> **TASK INSTRUCTIONS**:
From the line with "La producció a Europa és mínima. (871, 1088)" through the line with "About Us (475, 1826)", repeat the entries verbatim, both end lines included, and add nothing.

Stored data entries:
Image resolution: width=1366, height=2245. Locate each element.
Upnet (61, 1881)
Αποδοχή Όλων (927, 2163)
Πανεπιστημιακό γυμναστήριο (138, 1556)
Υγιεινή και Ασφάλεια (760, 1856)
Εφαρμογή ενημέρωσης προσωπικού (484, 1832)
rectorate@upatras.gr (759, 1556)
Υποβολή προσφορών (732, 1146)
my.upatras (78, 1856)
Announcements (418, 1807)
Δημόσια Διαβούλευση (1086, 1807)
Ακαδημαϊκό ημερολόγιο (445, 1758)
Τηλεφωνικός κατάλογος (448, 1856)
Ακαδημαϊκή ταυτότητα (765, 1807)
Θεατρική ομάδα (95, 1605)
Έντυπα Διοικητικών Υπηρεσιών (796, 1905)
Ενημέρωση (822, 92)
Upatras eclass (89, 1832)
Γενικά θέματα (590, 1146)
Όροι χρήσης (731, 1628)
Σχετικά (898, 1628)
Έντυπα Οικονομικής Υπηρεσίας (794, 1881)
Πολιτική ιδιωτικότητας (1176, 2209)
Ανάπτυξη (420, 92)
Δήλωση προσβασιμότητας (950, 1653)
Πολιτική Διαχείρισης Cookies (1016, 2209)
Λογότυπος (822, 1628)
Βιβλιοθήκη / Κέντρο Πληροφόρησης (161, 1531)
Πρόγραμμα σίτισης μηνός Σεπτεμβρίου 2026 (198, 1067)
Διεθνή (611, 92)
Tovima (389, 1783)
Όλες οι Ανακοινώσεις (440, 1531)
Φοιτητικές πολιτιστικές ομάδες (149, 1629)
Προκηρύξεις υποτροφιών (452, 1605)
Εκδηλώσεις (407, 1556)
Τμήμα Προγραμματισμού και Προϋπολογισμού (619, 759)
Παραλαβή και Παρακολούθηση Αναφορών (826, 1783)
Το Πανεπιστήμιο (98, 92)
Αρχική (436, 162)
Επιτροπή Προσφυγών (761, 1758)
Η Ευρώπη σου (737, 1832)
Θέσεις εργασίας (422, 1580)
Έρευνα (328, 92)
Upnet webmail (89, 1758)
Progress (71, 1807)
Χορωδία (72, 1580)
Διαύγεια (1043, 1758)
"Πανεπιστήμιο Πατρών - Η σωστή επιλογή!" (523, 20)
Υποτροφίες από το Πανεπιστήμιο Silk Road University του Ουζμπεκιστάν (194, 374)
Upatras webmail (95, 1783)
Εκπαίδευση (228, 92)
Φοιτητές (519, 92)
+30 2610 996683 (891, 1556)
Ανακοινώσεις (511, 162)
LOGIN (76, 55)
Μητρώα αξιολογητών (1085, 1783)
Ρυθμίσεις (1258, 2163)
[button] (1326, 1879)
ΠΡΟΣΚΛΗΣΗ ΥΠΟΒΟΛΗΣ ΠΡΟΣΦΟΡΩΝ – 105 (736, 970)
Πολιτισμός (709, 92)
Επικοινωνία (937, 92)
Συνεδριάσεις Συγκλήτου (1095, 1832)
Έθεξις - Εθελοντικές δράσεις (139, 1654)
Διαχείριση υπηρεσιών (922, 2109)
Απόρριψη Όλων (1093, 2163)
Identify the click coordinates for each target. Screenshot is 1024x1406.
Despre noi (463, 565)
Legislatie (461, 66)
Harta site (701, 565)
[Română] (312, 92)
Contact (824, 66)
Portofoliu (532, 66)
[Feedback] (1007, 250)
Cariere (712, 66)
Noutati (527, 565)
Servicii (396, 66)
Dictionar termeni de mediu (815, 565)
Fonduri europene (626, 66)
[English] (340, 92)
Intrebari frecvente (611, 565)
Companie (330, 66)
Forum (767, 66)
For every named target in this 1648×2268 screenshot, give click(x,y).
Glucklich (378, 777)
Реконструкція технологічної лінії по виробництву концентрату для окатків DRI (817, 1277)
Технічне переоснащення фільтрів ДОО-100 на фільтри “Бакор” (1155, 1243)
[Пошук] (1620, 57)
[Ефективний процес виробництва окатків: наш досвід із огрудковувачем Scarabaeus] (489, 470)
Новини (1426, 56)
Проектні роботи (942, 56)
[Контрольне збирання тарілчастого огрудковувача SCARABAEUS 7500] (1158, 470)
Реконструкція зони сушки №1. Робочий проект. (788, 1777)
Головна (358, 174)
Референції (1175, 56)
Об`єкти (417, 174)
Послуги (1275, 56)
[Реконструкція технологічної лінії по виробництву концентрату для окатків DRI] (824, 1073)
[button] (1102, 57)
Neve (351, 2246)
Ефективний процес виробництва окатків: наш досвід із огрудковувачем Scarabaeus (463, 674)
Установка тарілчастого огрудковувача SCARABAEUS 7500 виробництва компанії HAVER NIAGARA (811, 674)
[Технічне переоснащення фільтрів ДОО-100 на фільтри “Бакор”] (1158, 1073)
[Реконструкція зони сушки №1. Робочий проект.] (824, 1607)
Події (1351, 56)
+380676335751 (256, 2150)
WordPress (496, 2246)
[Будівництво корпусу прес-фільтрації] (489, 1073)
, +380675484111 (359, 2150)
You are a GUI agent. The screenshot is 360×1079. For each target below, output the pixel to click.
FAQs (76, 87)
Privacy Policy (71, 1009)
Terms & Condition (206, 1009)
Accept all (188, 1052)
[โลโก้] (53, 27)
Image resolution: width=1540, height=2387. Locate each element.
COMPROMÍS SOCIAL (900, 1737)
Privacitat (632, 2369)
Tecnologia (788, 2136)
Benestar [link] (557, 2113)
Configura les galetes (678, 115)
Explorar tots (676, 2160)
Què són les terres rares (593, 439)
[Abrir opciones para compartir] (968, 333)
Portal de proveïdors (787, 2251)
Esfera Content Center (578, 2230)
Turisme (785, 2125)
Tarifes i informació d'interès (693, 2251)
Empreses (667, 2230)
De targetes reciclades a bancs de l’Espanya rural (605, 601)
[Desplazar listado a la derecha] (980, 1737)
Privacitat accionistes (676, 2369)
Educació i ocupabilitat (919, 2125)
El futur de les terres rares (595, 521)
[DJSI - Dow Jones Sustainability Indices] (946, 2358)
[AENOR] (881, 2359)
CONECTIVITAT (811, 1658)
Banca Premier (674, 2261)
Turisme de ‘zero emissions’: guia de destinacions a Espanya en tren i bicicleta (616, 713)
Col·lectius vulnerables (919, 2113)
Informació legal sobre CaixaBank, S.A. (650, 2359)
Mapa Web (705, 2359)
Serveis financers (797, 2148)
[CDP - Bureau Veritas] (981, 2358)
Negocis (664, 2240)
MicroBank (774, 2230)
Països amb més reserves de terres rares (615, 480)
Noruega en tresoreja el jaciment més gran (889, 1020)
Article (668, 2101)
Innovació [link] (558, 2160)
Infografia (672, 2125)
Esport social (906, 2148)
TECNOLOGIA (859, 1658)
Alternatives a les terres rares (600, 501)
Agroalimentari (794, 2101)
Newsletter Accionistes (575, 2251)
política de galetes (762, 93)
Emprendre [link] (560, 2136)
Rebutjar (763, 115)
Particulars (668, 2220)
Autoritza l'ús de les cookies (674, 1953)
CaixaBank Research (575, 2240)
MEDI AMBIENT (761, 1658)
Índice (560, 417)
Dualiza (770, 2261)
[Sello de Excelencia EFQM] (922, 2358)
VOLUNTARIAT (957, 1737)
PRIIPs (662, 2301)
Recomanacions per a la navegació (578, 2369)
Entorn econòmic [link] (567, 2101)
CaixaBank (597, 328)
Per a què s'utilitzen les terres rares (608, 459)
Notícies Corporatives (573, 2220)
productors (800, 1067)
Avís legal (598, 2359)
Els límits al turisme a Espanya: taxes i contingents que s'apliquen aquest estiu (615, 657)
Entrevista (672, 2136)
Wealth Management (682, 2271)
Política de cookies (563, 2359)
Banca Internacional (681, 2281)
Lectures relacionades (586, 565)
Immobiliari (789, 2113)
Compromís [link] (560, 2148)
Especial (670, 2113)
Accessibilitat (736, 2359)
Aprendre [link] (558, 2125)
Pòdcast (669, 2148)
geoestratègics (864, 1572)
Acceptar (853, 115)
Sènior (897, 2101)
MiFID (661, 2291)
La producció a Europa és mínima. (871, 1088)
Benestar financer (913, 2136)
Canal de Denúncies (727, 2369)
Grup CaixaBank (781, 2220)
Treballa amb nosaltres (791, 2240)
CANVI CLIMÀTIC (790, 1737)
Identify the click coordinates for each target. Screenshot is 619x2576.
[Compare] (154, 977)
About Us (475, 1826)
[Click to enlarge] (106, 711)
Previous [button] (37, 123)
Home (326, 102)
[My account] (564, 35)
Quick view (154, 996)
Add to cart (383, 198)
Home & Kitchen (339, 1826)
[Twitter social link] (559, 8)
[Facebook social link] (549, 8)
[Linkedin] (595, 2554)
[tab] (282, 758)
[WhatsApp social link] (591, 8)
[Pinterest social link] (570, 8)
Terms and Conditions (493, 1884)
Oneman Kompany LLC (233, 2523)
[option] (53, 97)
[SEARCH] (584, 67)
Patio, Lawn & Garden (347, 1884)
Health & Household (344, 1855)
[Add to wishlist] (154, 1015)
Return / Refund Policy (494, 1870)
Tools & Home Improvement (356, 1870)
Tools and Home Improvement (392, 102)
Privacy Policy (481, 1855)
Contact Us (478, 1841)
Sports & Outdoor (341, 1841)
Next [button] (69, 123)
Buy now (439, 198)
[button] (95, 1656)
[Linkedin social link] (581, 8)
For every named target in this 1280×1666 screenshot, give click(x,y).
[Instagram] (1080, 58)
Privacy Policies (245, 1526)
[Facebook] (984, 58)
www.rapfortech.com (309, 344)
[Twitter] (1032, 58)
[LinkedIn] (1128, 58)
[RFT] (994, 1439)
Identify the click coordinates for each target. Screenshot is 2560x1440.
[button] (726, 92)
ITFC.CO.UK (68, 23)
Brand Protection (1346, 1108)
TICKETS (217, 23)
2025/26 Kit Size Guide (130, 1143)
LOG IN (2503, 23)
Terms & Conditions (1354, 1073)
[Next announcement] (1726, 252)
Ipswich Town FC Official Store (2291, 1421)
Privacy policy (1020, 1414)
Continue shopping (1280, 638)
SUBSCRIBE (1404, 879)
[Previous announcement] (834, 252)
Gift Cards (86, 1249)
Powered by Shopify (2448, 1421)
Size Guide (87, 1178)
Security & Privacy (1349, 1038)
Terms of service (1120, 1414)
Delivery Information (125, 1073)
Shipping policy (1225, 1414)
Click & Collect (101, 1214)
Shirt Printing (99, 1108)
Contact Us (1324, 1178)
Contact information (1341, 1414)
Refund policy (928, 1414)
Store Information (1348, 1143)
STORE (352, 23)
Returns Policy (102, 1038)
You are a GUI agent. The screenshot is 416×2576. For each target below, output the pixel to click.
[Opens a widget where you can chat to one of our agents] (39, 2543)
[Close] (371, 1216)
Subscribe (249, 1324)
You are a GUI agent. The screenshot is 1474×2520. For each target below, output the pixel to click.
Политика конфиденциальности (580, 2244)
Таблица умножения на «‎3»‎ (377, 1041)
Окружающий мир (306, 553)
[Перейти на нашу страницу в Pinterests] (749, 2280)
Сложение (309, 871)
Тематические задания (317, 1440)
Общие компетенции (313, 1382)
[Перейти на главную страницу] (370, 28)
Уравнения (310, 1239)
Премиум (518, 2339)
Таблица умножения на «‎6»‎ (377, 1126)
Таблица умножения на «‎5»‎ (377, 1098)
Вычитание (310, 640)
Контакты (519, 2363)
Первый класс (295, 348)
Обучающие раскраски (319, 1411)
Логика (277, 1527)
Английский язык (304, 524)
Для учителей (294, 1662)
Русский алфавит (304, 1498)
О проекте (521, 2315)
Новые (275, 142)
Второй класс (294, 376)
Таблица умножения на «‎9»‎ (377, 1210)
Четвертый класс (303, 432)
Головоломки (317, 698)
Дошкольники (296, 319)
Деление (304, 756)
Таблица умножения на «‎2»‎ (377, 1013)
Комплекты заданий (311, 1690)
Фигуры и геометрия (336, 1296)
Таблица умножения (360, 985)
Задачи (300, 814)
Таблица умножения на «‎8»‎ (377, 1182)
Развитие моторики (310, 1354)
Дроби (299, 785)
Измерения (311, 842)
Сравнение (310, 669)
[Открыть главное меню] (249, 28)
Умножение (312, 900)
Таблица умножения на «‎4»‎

> **RESULT OF THE EXERCISE**:
La producció a Europa és mínima. (871, 1088)
Benestar financer (913, 2136)
Canal de Denúncies (727, 2369)
Grup CaixaBank (781, 2220)
Treballa amb nosaltres (791, 2240)
CANVI CLIMÀTIC (790, 1737)
Identify the click coordinates for each target. Screenshot is 619x2576.
[Compare] (154, 977)
About Us (475, 1826)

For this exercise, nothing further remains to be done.